Records to process: Begin
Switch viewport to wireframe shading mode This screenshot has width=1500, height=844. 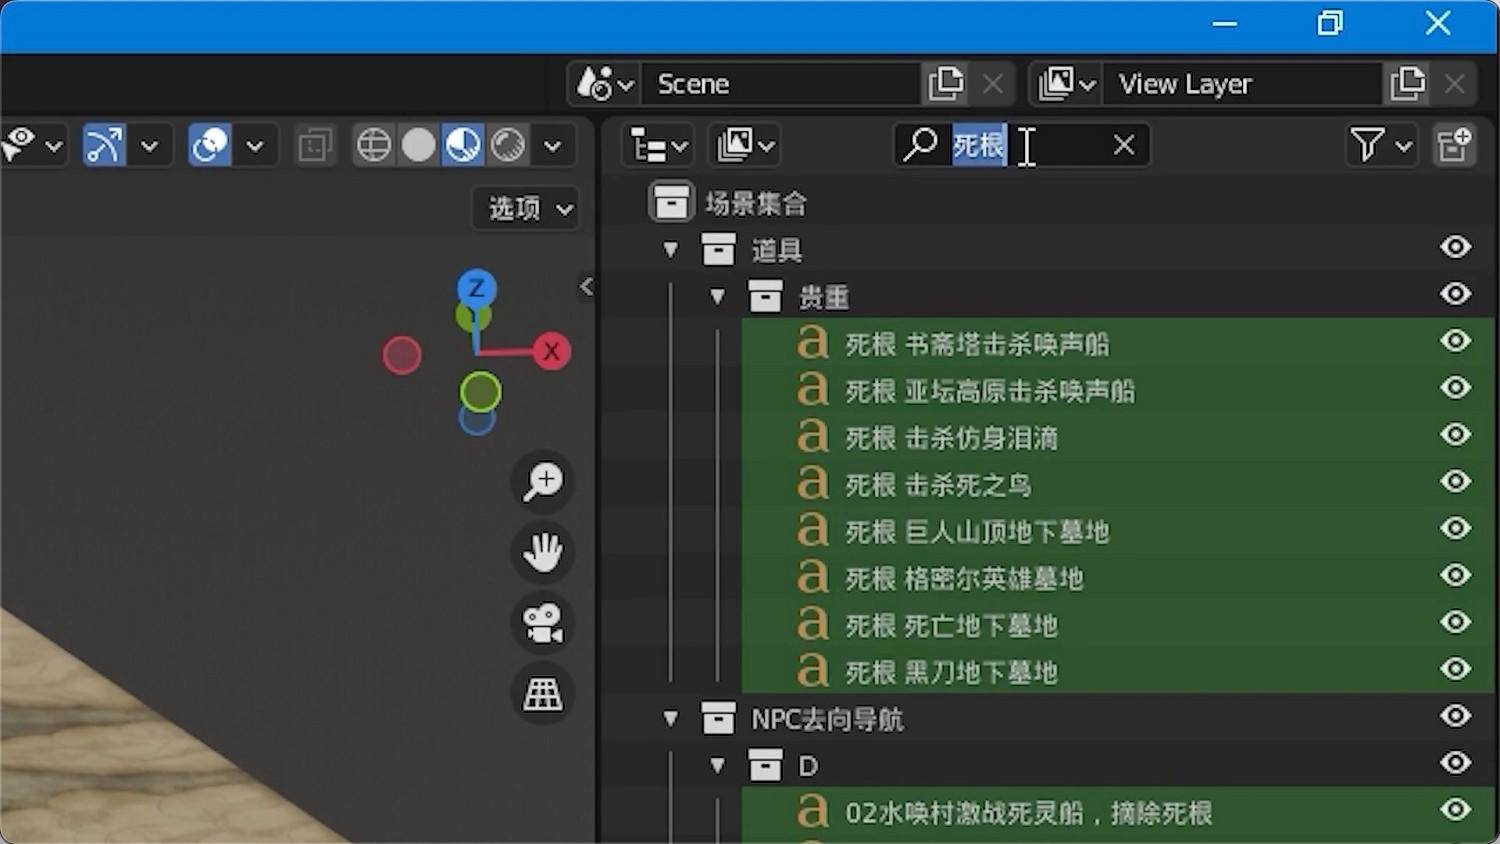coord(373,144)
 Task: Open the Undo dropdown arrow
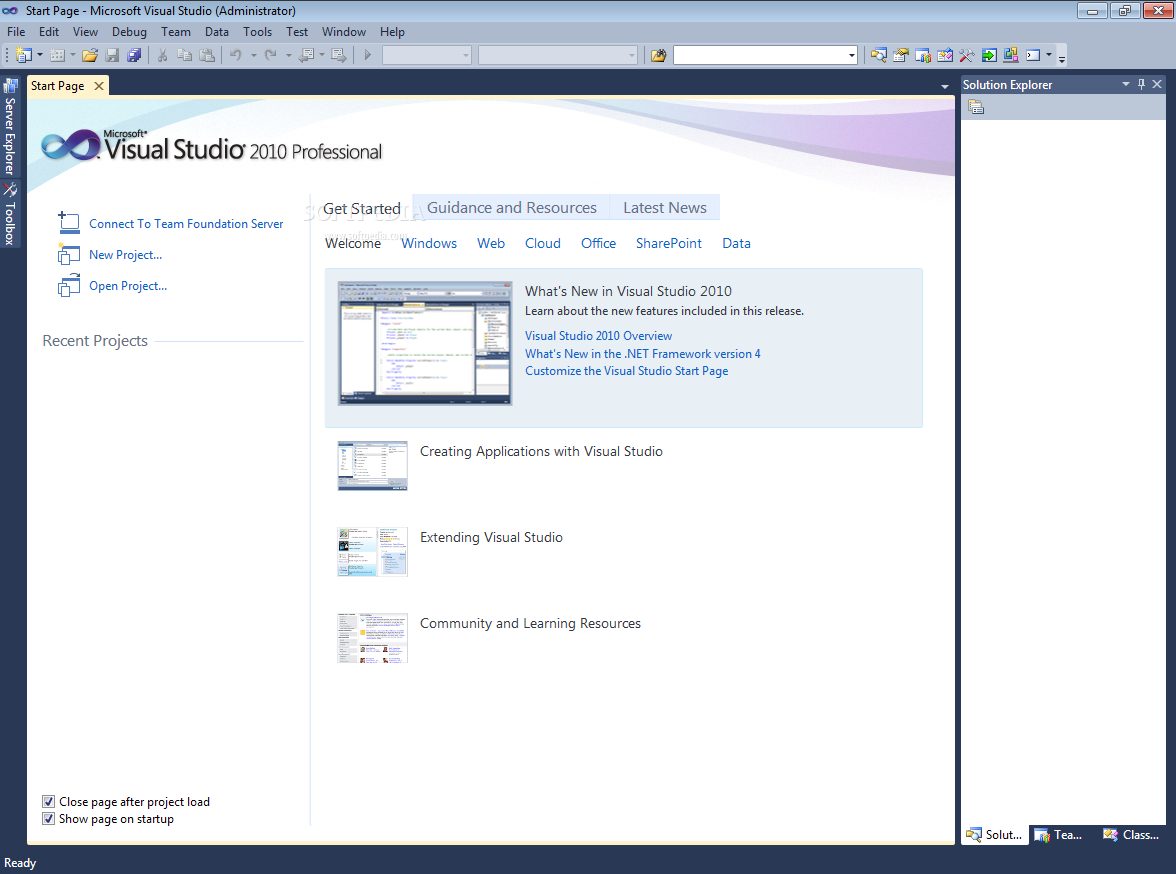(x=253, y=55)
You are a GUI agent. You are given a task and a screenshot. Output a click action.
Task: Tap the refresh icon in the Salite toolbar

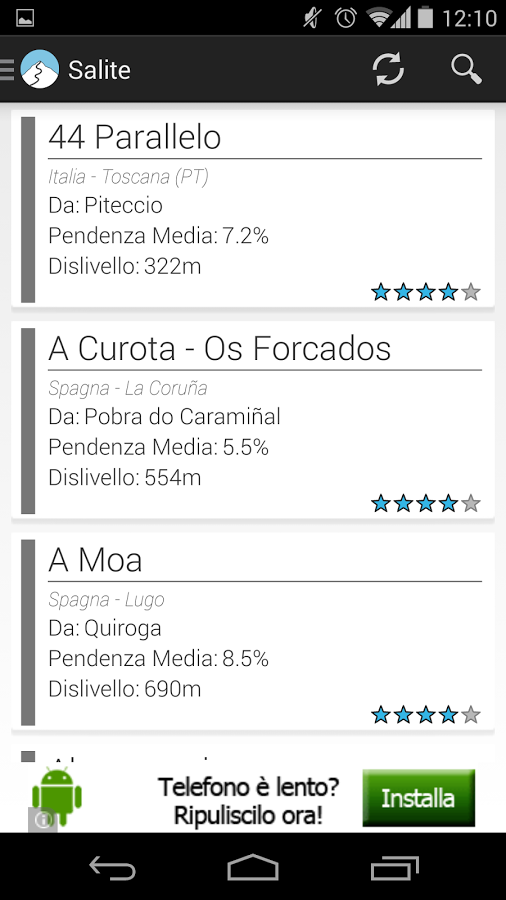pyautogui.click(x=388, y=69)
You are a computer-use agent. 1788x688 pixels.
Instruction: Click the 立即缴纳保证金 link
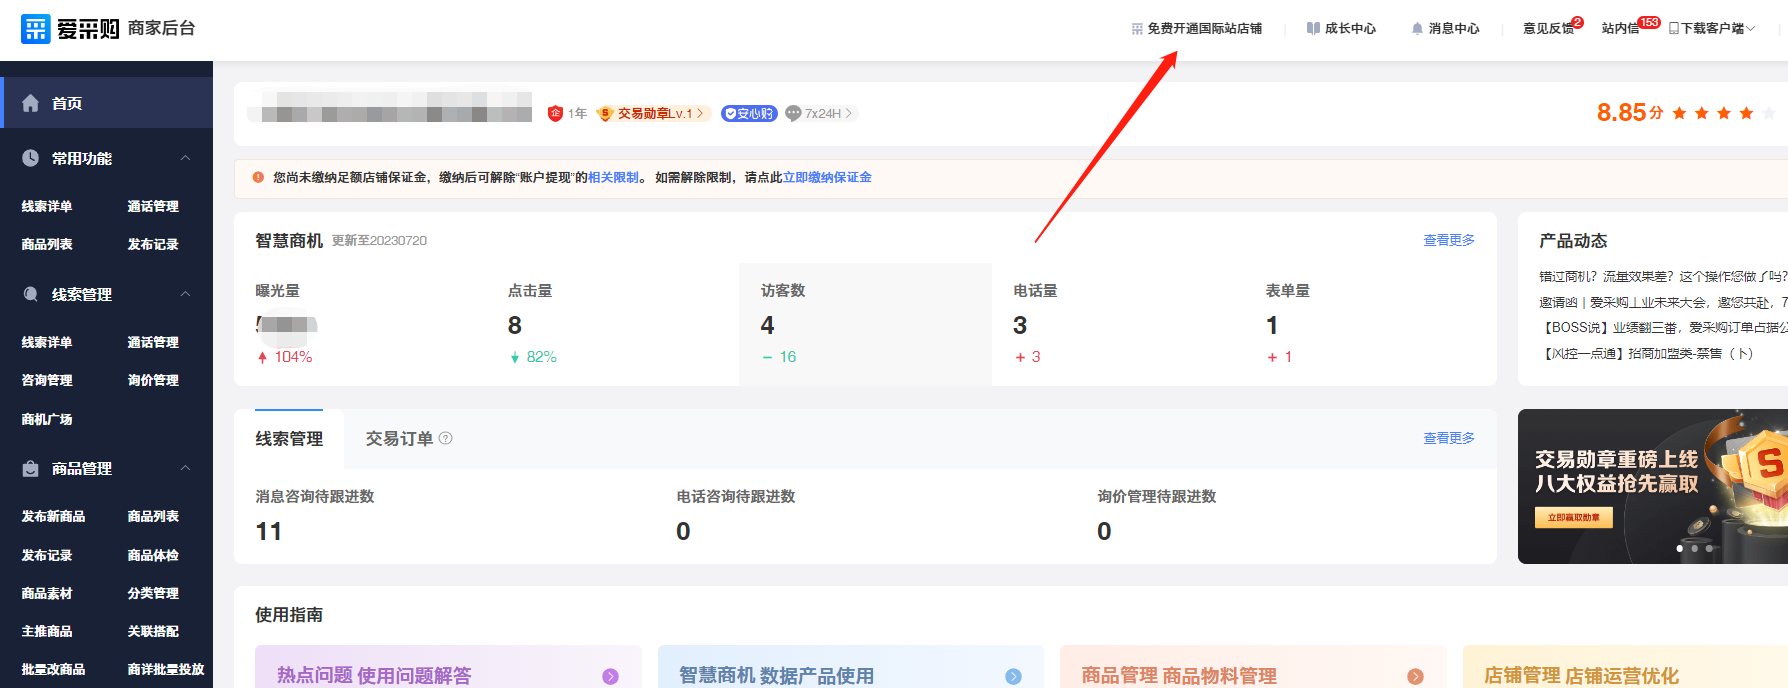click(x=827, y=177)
Records to process: End
▸ **Aim of the exercise**:
In the records above, find the line that contains "You are a GUI" and repeat exactly that line and all lines after it to the end. Do not include pictures.

▸ **Solution to this task**:
You are a GUI agent. You are given a task and a screenshot. Output a click action.
Task: Tap the refresh icon in the Salite toolbar

pyautogui.click(x=388, y=69)
You are a computer-use agent. 1788x688 pixels.
Instruction: Click the 立即缴纳保证金 link
click(x=827, y=177)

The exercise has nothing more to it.